Records supplied:
= = = = =

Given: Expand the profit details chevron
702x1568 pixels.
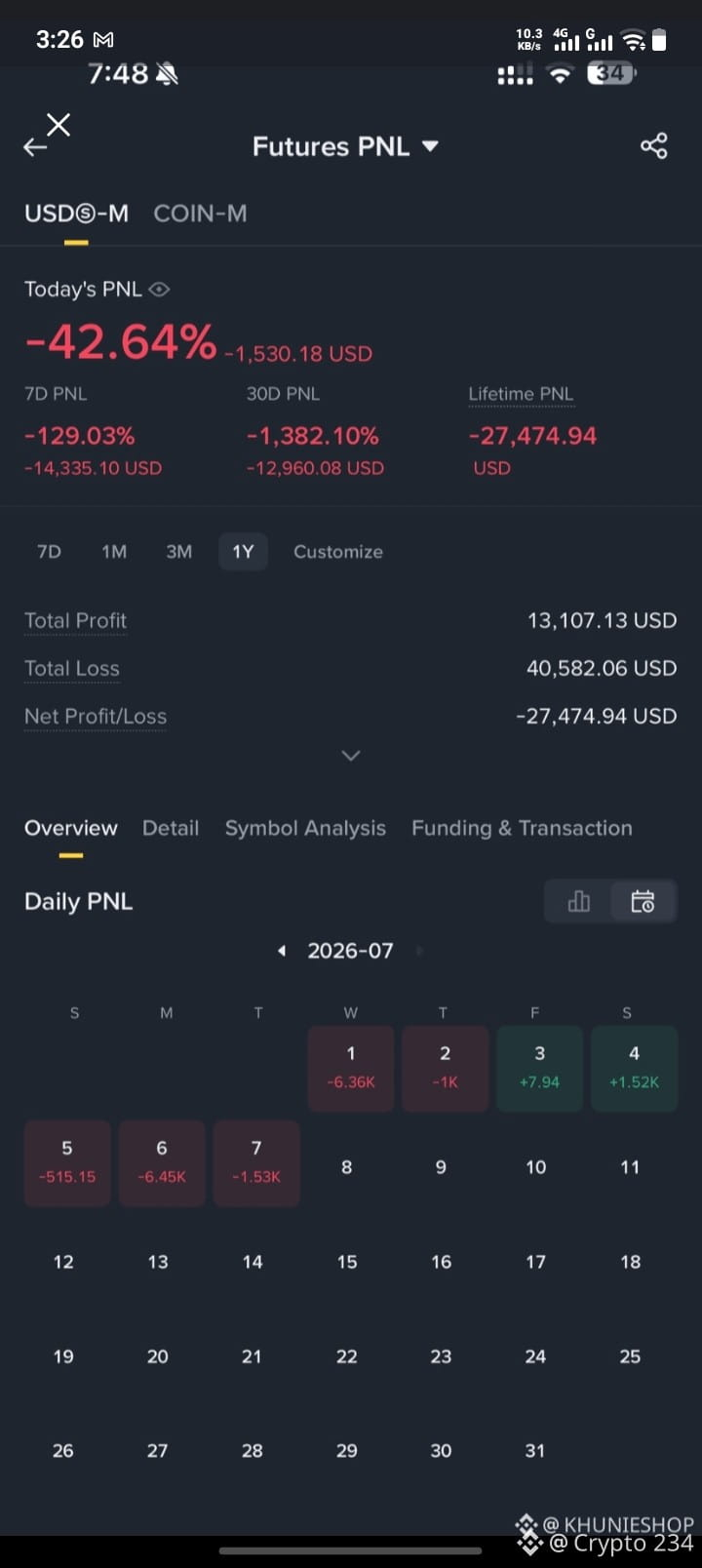Looking at the screenshot, I should [351, 756].
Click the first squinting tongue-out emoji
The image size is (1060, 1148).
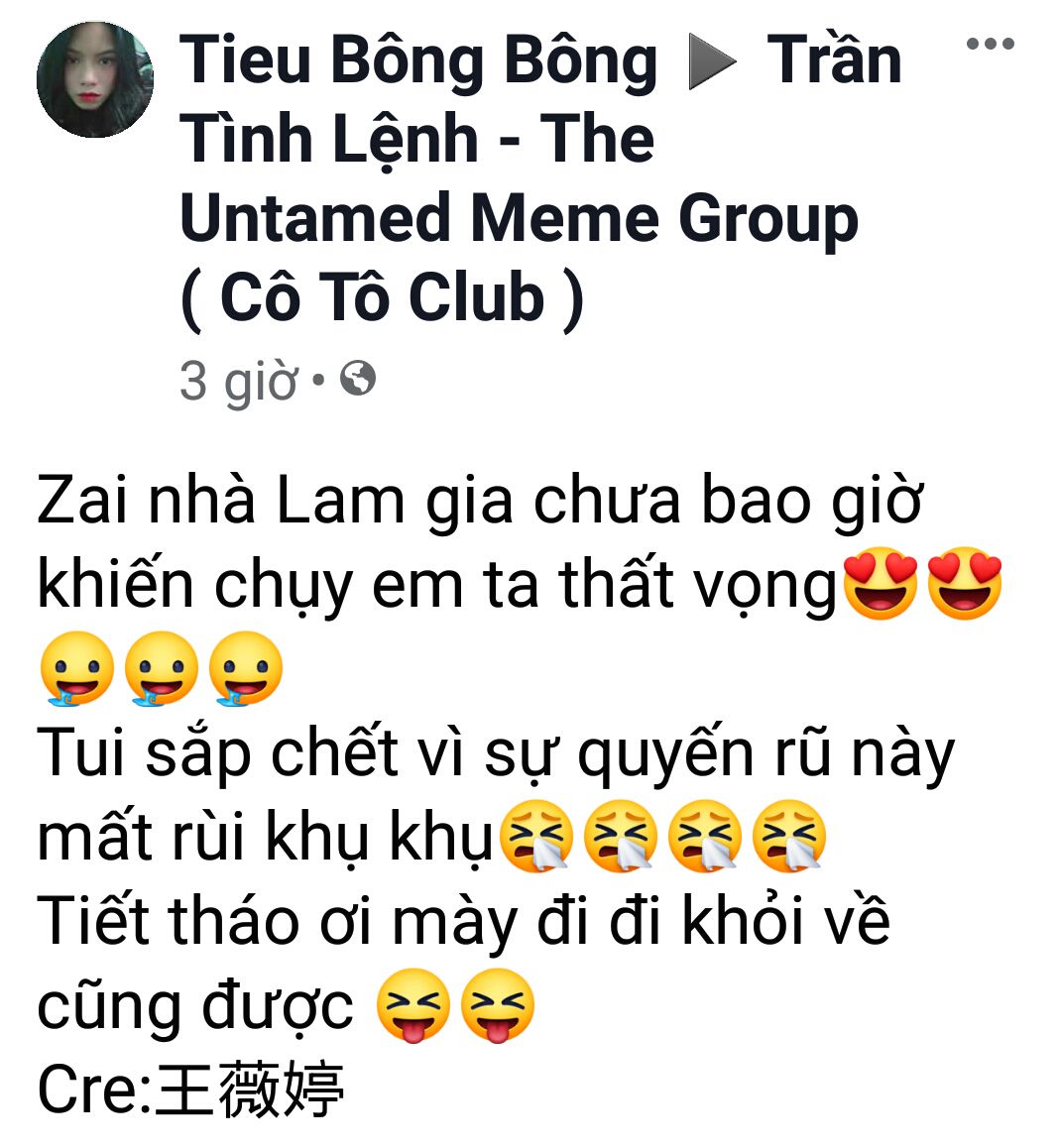413,1005
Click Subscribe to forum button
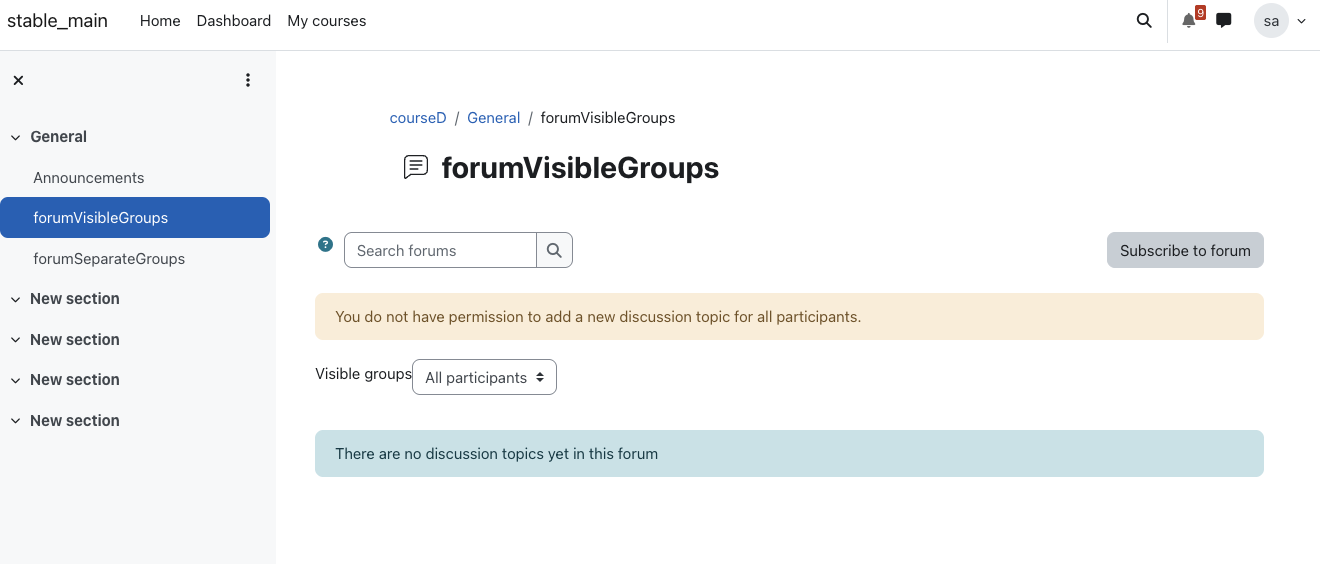The width and height of the screenshot is (1320, 564). [1185, 250]
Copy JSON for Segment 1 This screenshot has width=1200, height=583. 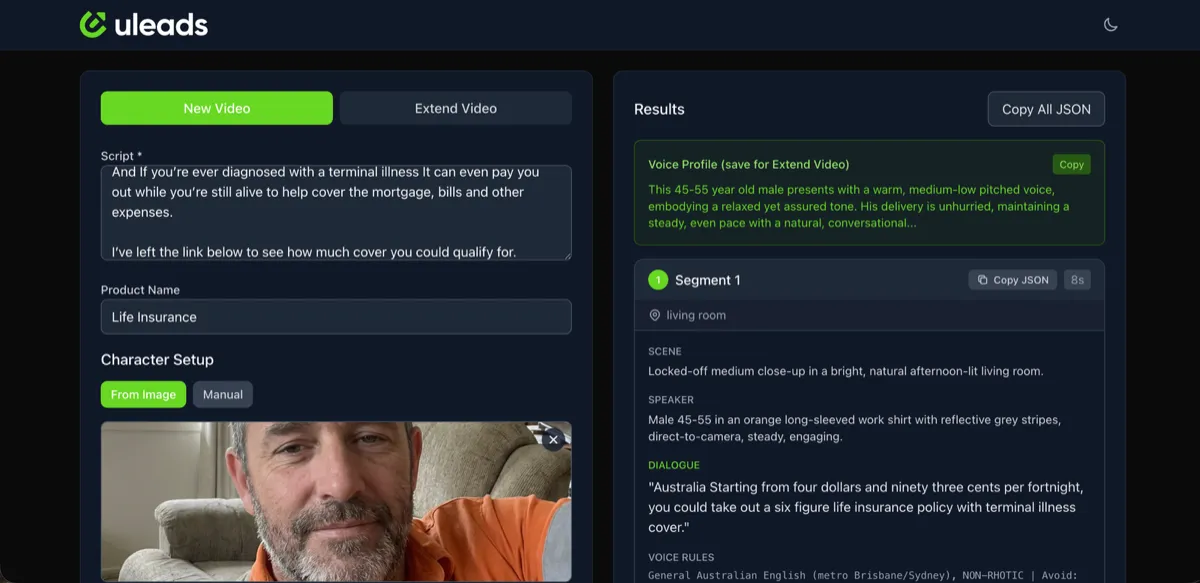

= = = = =

Activity: What's needed is every record restated exactly, pictures excluded.

Exercise solution:
Given: Expand the profit details chevron
702x1568 pixels.
Looking at the screenshot, I should [351, 756].
Click the first squinting tongue-out emoji
The image size is (1060, 1148).
413,1005
Click Subscribe to forum button
The width and height of the screenshot is (1320, 564). [1185, 250]
Copy JSON for Segment 1 This screenshot has width=1200, height=583. 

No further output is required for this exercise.